Book: The Raven Boys by Maggie Stiefvater|Narrated by Will Patton
Published September 2012|Published by Scholastic Audio|Run time: 11 hours, 4 minutes|Audiobook via the library
Part of a series? Yes, Raven Cycle #1
Goodreads.com Summary: Legend holds that Glendower, a vanished Welsh king, sleeps beneath the hills until he’s needed. The first person to find him will be granted a wish – either by seeing him open his eyes, or by cutting out his heart.
Gansey has it all – family money, a car, time for extracurriculars and friends – but he’s always loved the tales of sleeping kings. He thinks he’s found one too, or at least the area where one might be: in the town of Henrietta, VA. And the best way to be there is to attend prestigious Aglionby Academy for Boys.
Blue is the daughter of the town psychic in Henrietta, Virginia, but is too practical to believe in things like spirits or true love. Her policy is to stay away from Aglionby boys…but it may be that one in particular can change her mind about magic, and maybe even love.
I’m really not sure what to say about The Raven Boys. I started out liking it, but by the end, I found myself getting bored. I will admit that getting a wish by way of a sleeping Welsh king is intriguing, and I loved the idea of ley lines and magic and psychics. But there was just too much going on for me to properly stay interested. There were a lot of characters, who are all unique, and I loved that they were unique. But many of them had their own storylines, and it felt like a lot of them narrated parts of the novel, so keeping track of everything I was listening to get a bit tiresome. Plus, whenever I’d get interested in something, I’d lost that same interest minutes later.
Virginia seemed like a strange setting- and it took me half the book to realize that it was even set in Virginia. With all the talk of ley lines, magic and psychics, it really seemed like it was set in, like, Scotland or England. It just, whenever I hear ley lines, I think of the Southwest or the U.K., maybe even Central America, but not Virginia.
As for the narration, Will Patton was a great choice. He did a great job narrating, and he really got it right.
I think the major reason why The Raven Boys didn’t work for me was because I listened to it. There was enough going on that I had trouble keeping up with it, so it’s quite possible that I might have liked it better had I held the book in my own two hands.

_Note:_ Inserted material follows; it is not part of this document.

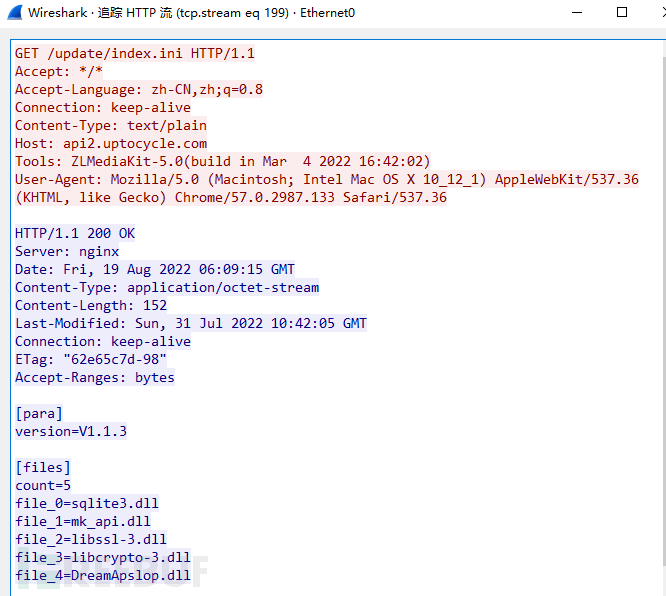The height and width of the screenshot is (596, 666).
Task: Maximize the Follow HTTP Stream window
Action: (x=622, y=12)
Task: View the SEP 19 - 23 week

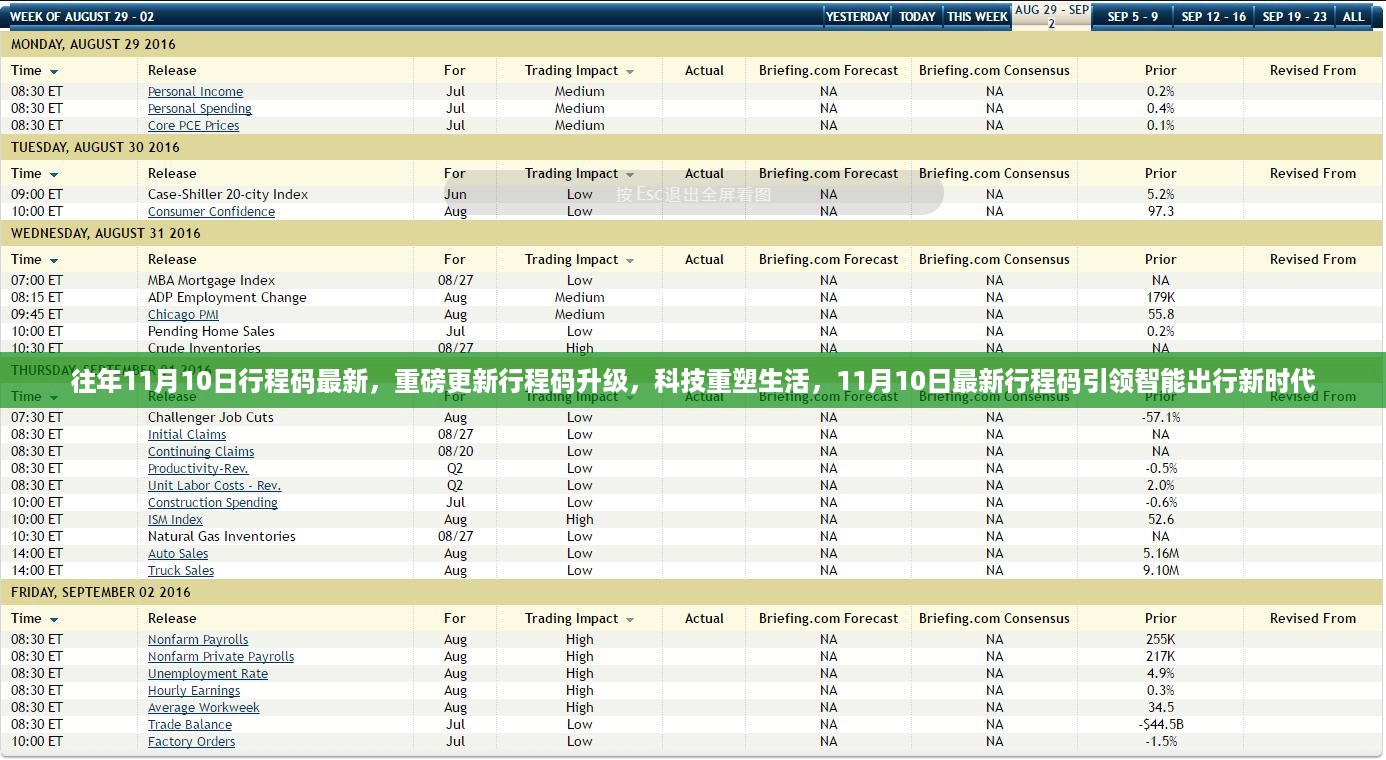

Final Thoughts And Rating:
I kind of get why people like Maggie Stiefvater, but The Raven Boys had too much going on, and I felt like Stiefvater introduced too many characters and had more plot points than was really necessary. It really didn’t work as an audiobook, even though Patton did a wonderful job narrating. Nothing really seems to be explained but a lot is introduced. It gets 2 stars.